If the weather cooperates I want to attend. Just don't know if its older stuff, newer stuff etc.


----------



## Howard Gordon (Dec 25, 2015)

Go to page 4 Jeff Rapps 2015 Butler show dated 1/21/15 to posts for pictures of last year.  Thanks Howard Gordon
=jimsbeercans;522959]Does anyone have pics of this show?? Last year or before?

If the weather cooperates I want to attend. Just don't know if its older stuff, newer stuff etc.[/QUOTE]


----------



## jimsbeercans (Dec 25, 2015)

THANKS..I see more than just ballooners and many, many parts. Getting my stuff together in the next few weeks.

Next question...Is it worth stopping there Saturday night for a room?? I'm 3 1/2 hours away and hate getting there at 6:00 am to find most of the people set up Saturday Night and been picked over..Or do they wait under the doors open?
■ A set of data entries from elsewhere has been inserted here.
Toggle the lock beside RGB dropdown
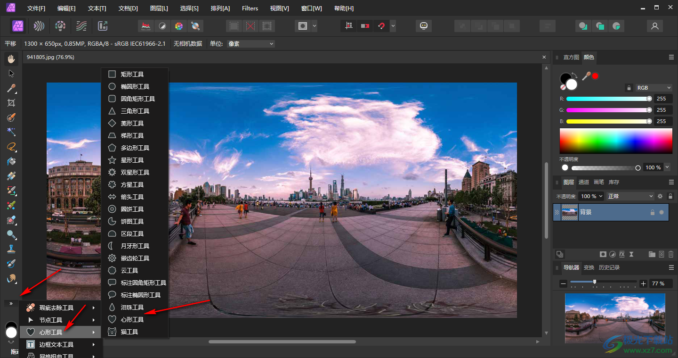 (x=629, y=88)
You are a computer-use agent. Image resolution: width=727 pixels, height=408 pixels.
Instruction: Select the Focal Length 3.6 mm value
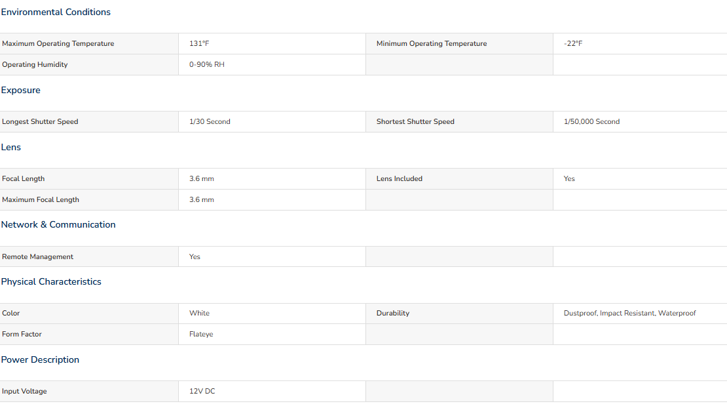201,178
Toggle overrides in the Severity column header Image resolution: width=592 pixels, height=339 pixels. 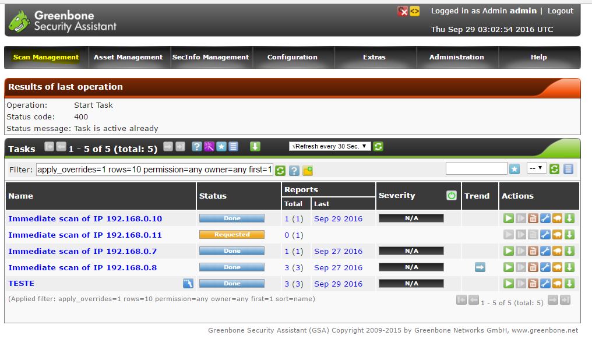pyautogui.click(x=452, y=195)
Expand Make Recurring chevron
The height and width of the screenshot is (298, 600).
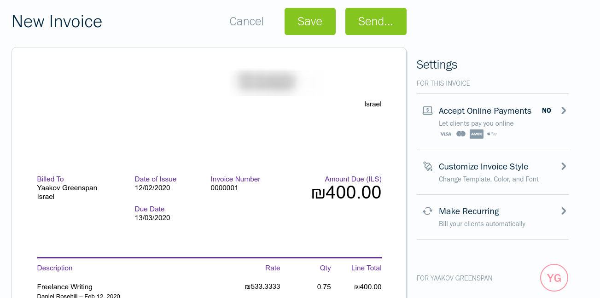564,211
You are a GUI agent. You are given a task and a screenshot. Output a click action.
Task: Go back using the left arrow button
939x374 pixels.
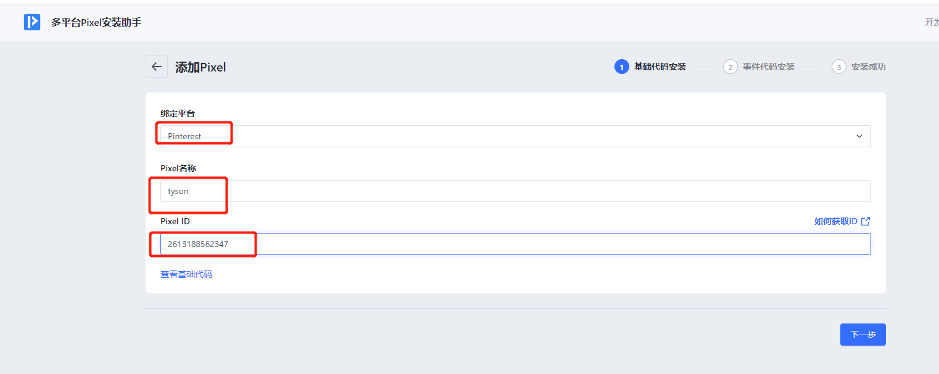pyautogui.click(x=157, y=67)
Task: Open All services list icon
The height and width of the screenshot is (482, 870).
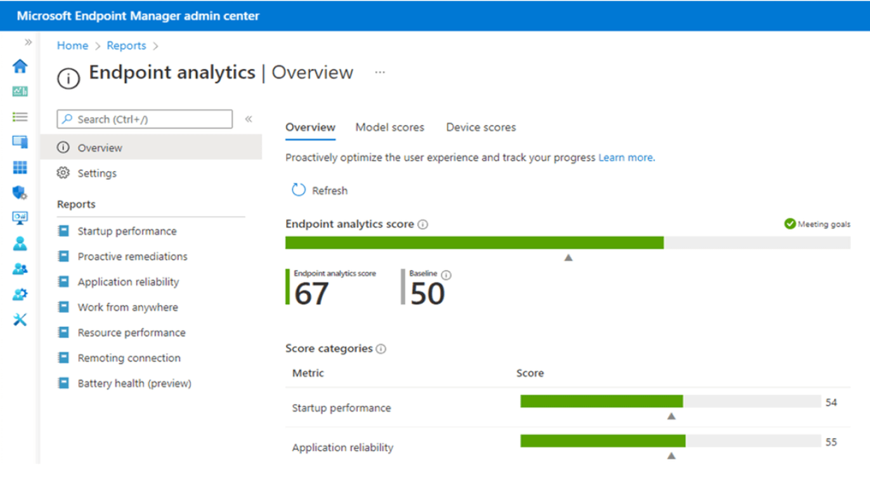Action: pyautogui.click(x=20, y=117)
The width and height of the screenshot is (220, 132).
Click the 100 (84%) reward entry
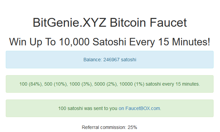click(x=31, y=84)
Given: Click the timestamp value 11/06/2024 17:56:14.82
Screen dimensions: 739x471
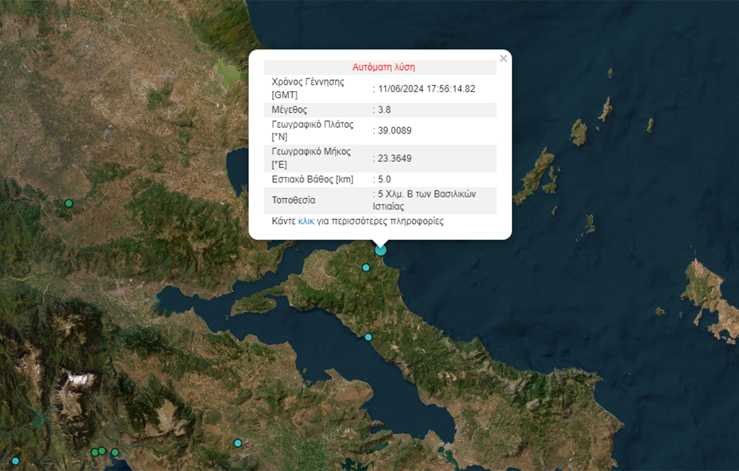Looking at the screenshot, I should coord(426,89).

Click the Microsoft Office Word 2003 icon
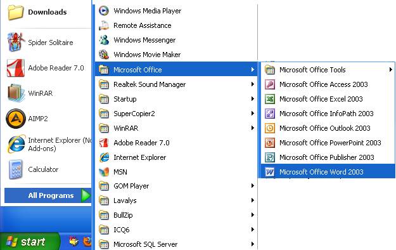pyautogui.click(x=270, y=172)
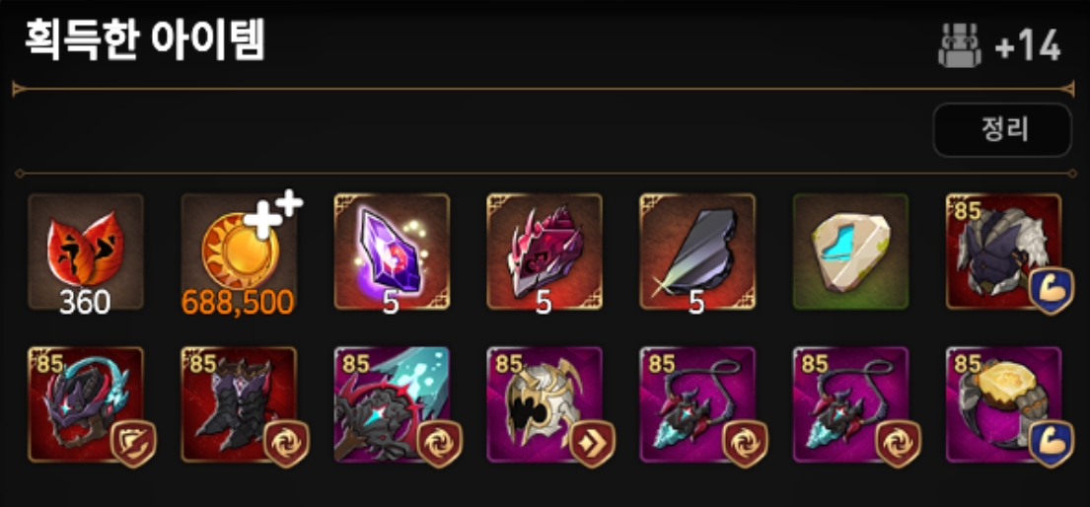The image size is (1090, 507).
Task: Select the first level 85 pendant necklace
Action: click(697, 404)
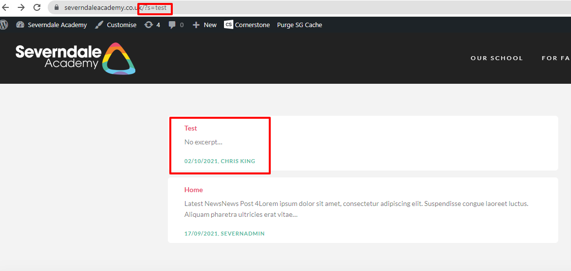Open the OUR SCHOOL navigation menu

[496, 58]
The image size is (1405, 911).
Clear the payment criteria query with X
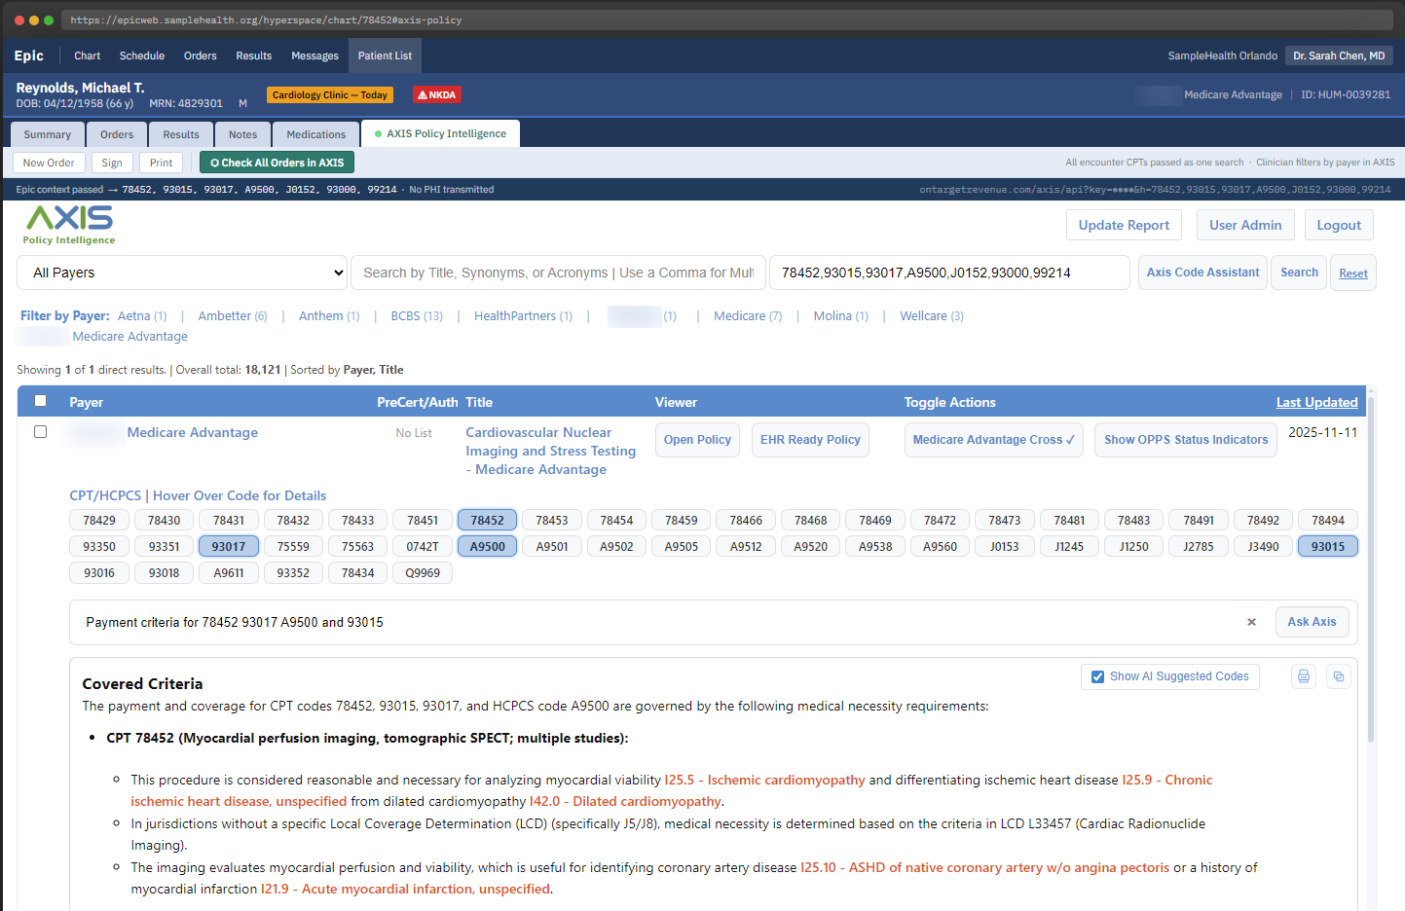(1251, 622)
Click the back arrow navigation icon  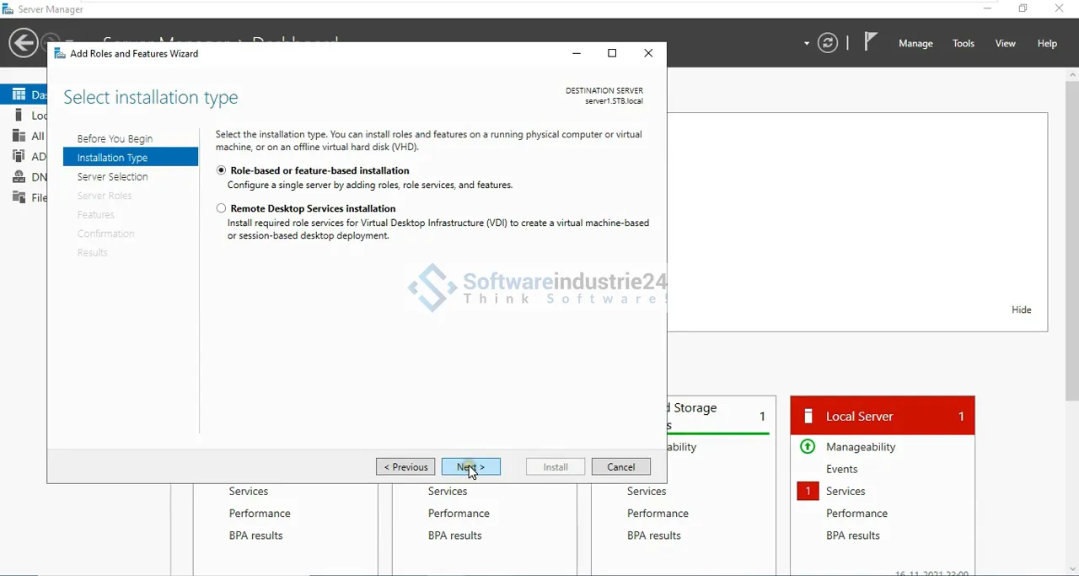23,43
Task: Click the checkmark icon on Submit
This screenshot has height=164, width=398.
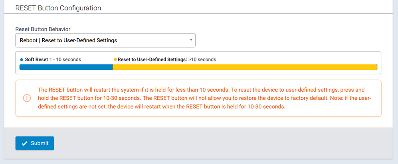Action: click(25, 144)
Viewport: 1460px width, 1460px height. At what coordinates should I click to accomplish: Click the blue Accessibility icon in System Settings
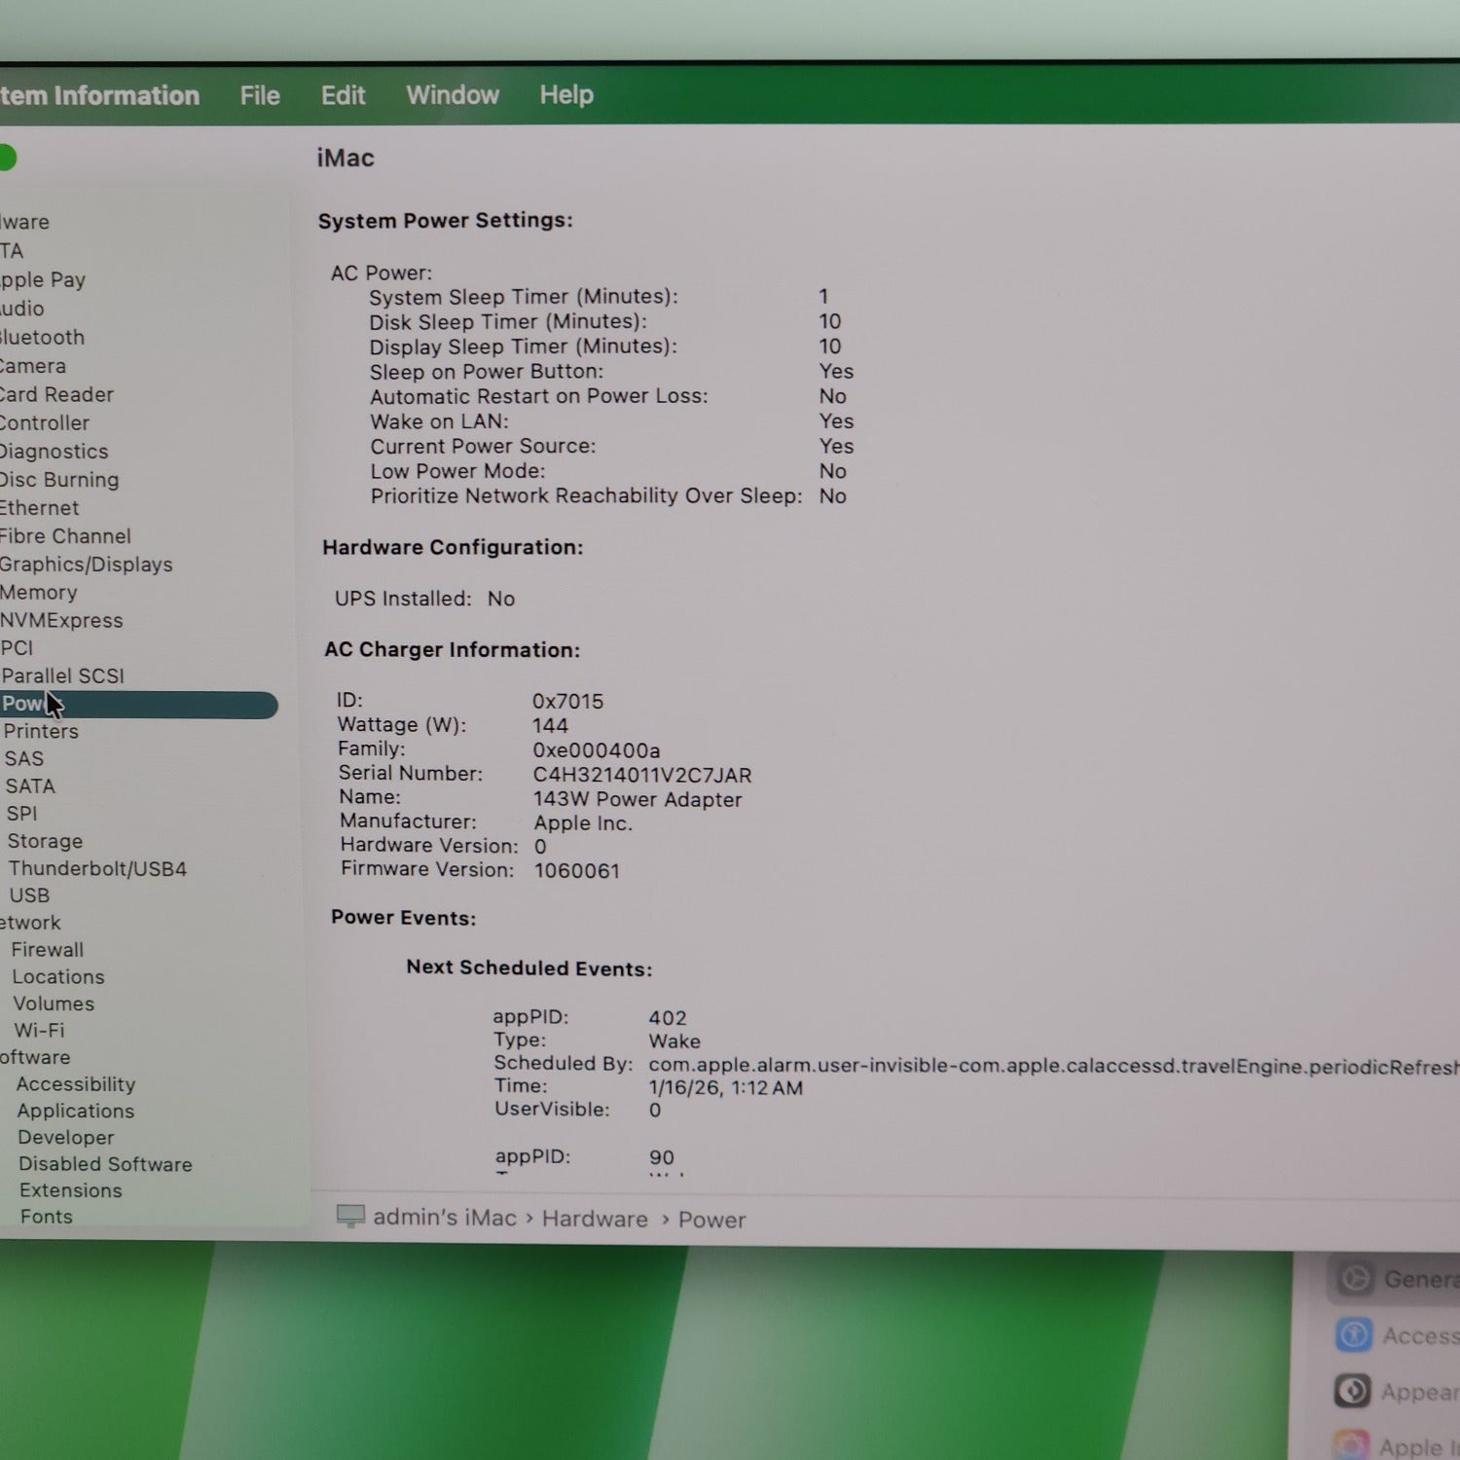[1354, 1334]
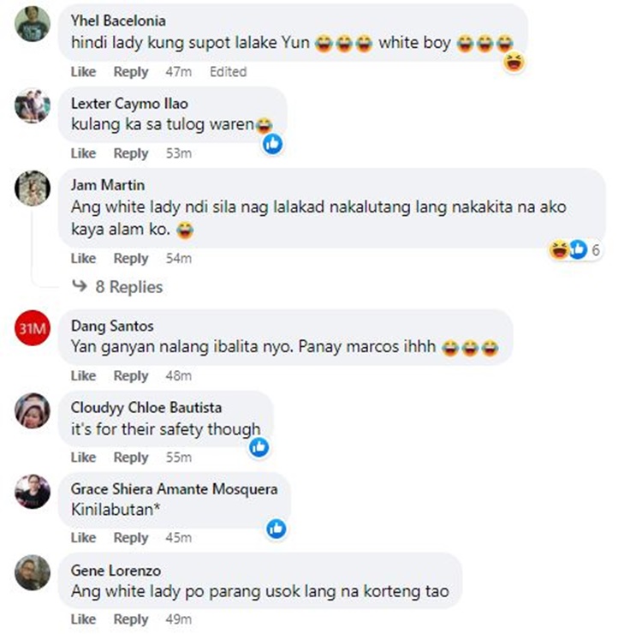Like Cloudyy Chloe Bautista's comment
642x634 pixels.
[x=84, y=457]
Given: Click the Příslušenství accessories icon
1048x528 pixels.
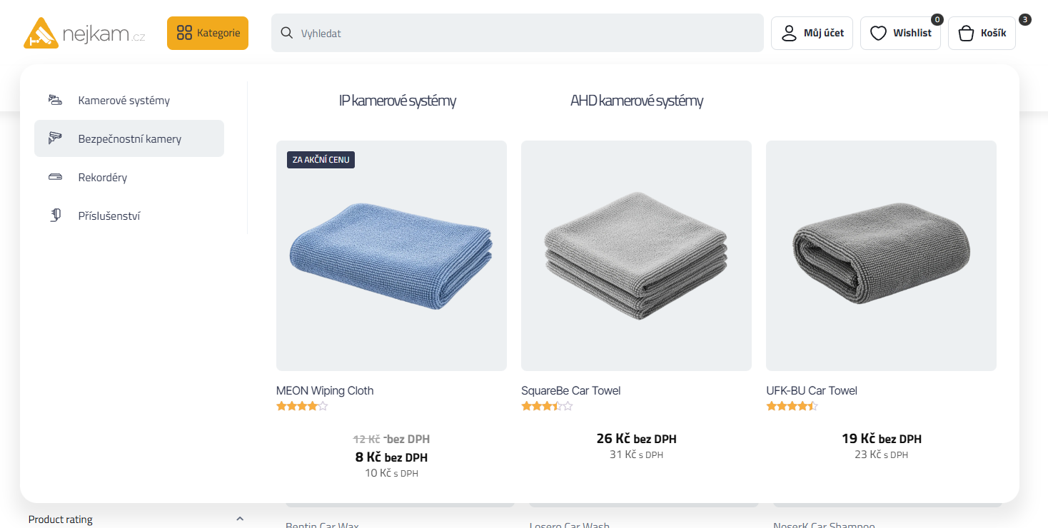Looking at the screenshot, I should [55, 215].
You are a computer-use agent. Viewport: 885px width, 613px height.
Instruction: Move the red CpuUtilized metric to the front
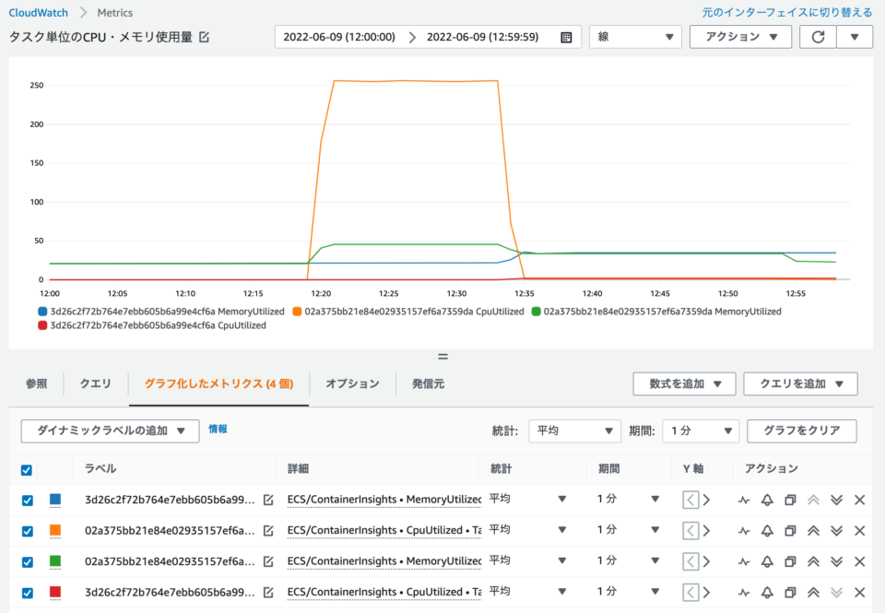pos(811,591)
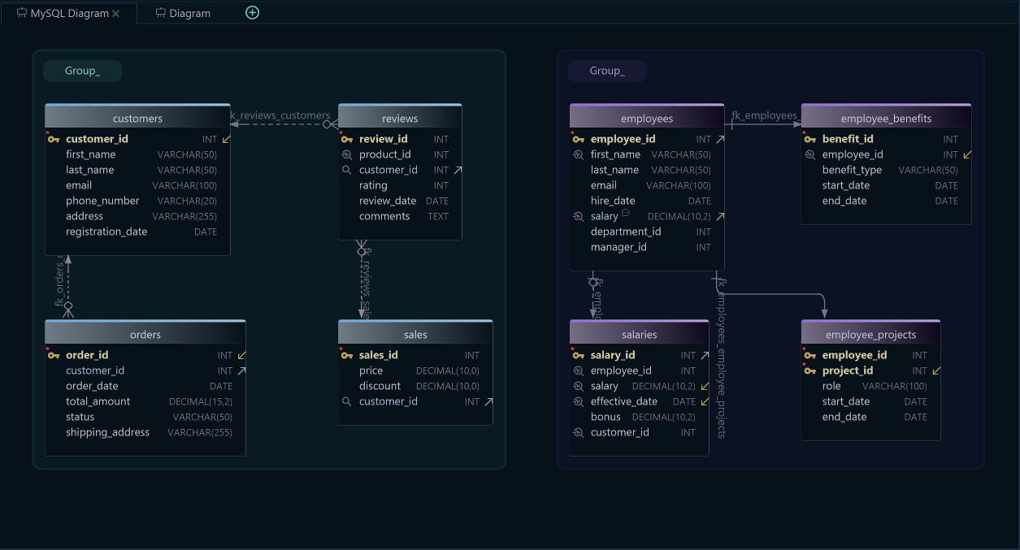Click the index icon next to first_name in employees
This screenshot has height=550, width=1020.
pyautogui.click(x=579, y=154)
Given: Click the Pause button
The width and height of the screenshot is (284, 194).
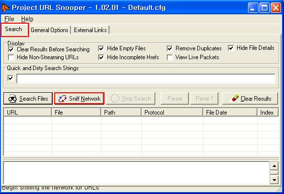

Happy Holidays to Everyone,  Jim


----------



## sm2501 (Dec 29, 2015)

Air and rooms booked. Texas will be there!


----------



## Flat Tire (Dec 30, 2015)

Don't know if I'll make it this year or not, quit drinking a few months ago and not ready to start again, if I go I'd be surrounded by all you drunks and might get tempted!!!  hahaha


----------



## DonChristie (Dec 30, 2015)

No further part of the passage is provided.